🤖 AI Summary
Existing binaural audio generation models over-rely on room acoustics priors, leading to loss of spatial detail and limitations in volume/timbre controllability and azimuth estimation accuracy. This work addresses the monaural-to-binaural visual-guided generation task. We propose: (1) a novel audio-visual conditional normalization layer enabling cross-modal dynamic feature alignment; (2) contrastive learning with shuffled visual features to enhance sensitivity to subtle spatial disparities; and (3) a lightweight test-time video augmentation strategy to improve generalization. Our method is end-to-end trainable without explicit room parameter estimation. Evaluated on FAIR-Play and MUSIC-Stereo benchmarks, it achieves state-of-the-art performance, significantly improving spatial fidelity and audio-visual semantic consistency in generated binaural audio.
📝 Abstract
Binaural audio generation (BAG) aims to convert monaural audio to stereo audio using visual prompts, requiring a deep understanding of spatial and semantic information.
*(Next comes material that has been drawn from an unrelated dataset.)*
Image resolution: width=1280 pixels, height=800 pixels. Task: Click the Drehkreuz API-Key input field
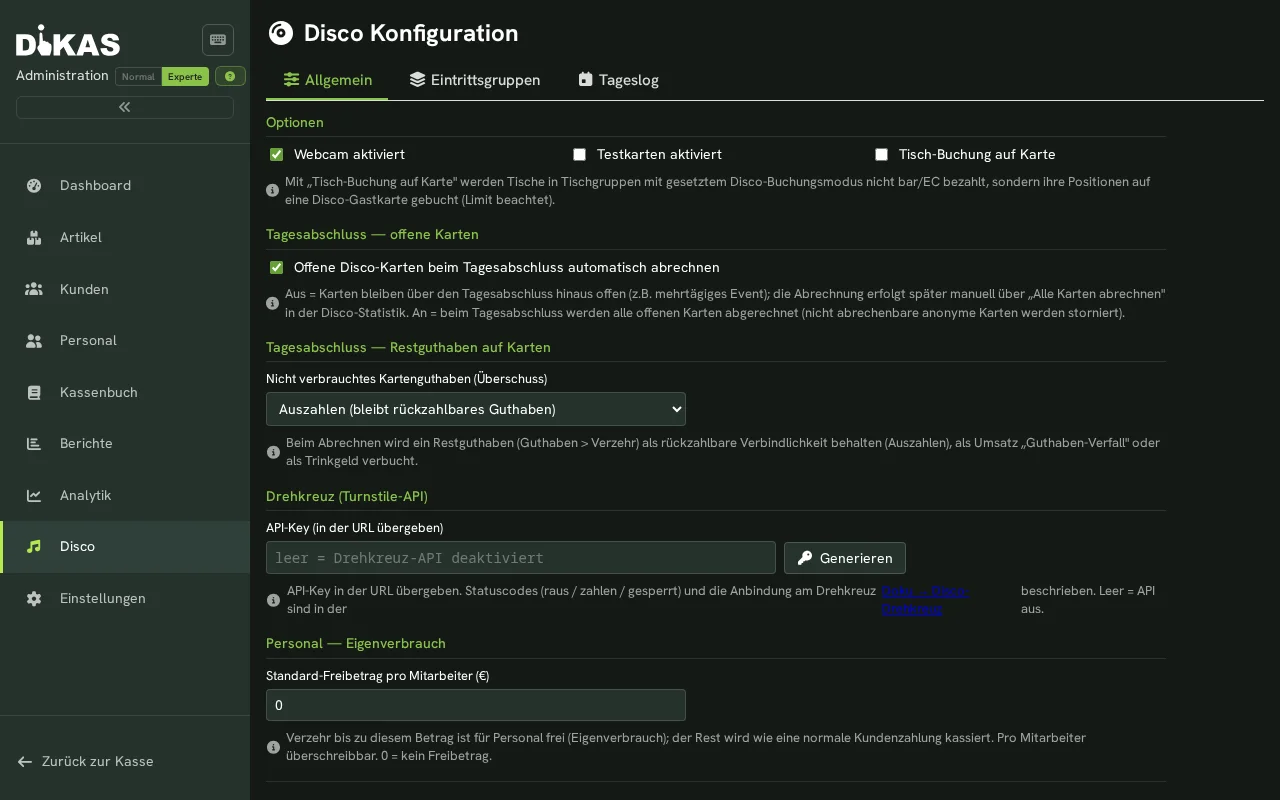coord(521,558)
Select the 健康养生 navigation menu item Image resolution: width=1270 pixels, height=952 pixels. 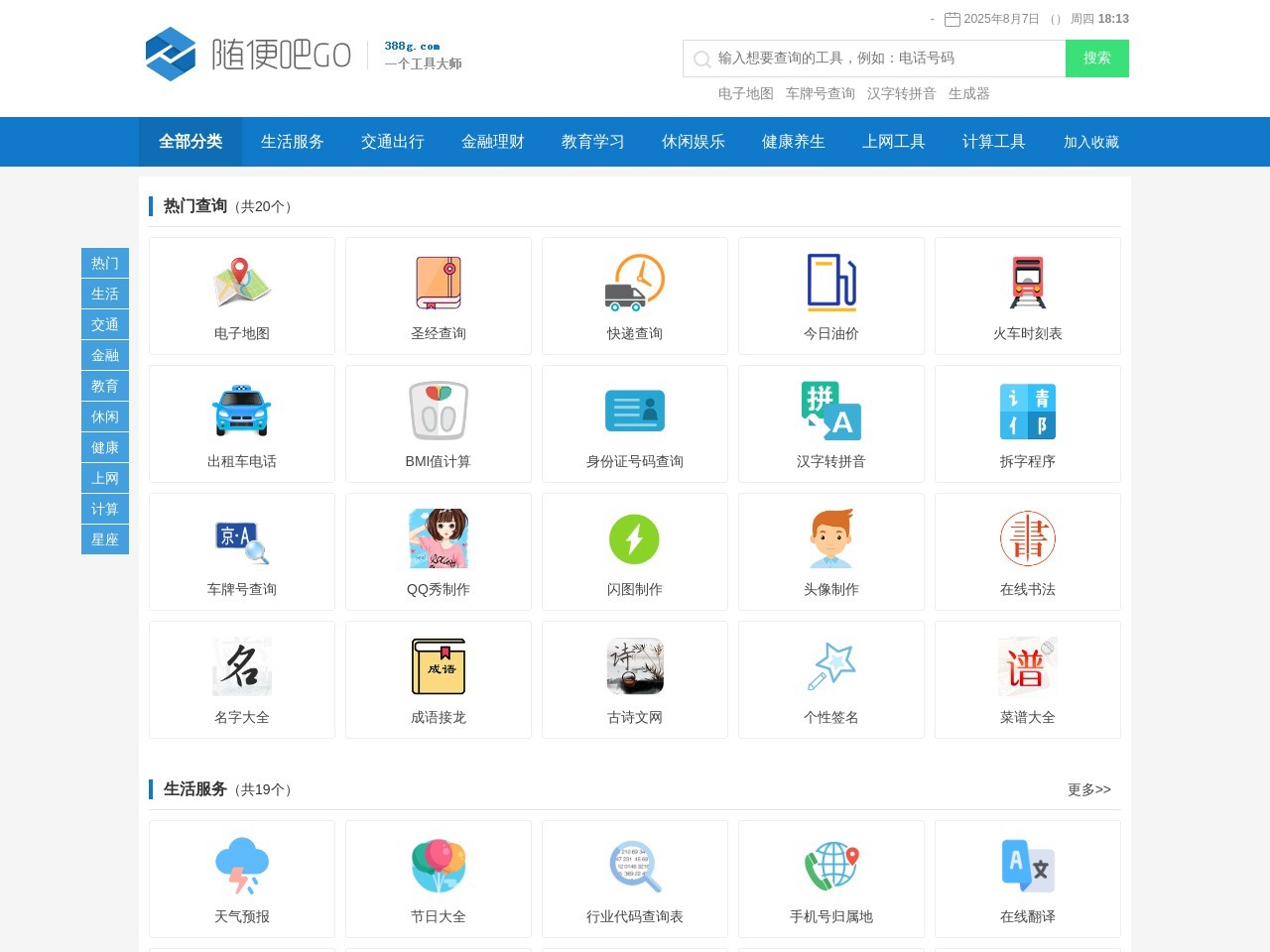point(794,142)
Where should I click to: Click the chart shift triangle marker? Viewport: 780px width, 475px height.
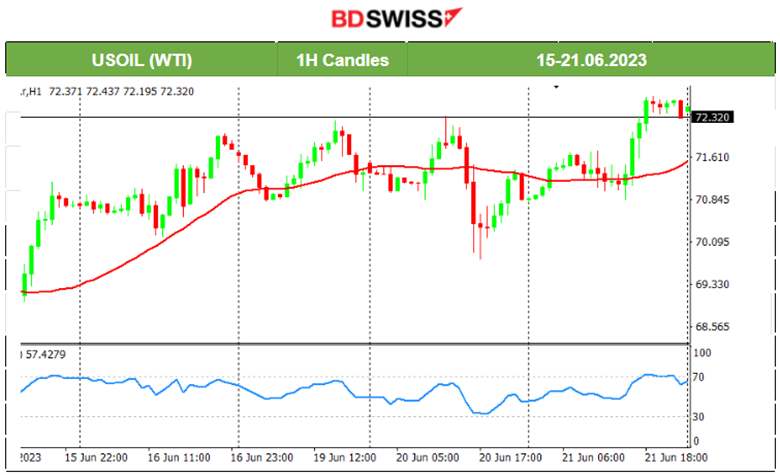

However, current models risk overfitting to room environments and lose fine-grained spatial details. In this paper, we propose a new audio-visual binaural generation model incorporating an audio-visual conditional normalisation layer that dynamically aligns the mean and variance of the target difference audio features using visual context, along with a new contrastive learning method to enhance spatial sensitivity by mining negative samples from shuffled visual features. We also introduce a cost-efficient way to utilise test-time augmentation in video data to enhance performance. Our approach achieves state-of-the-art generation accuracy on the FAIR-Play and MUSIC-Stereo benchmarks.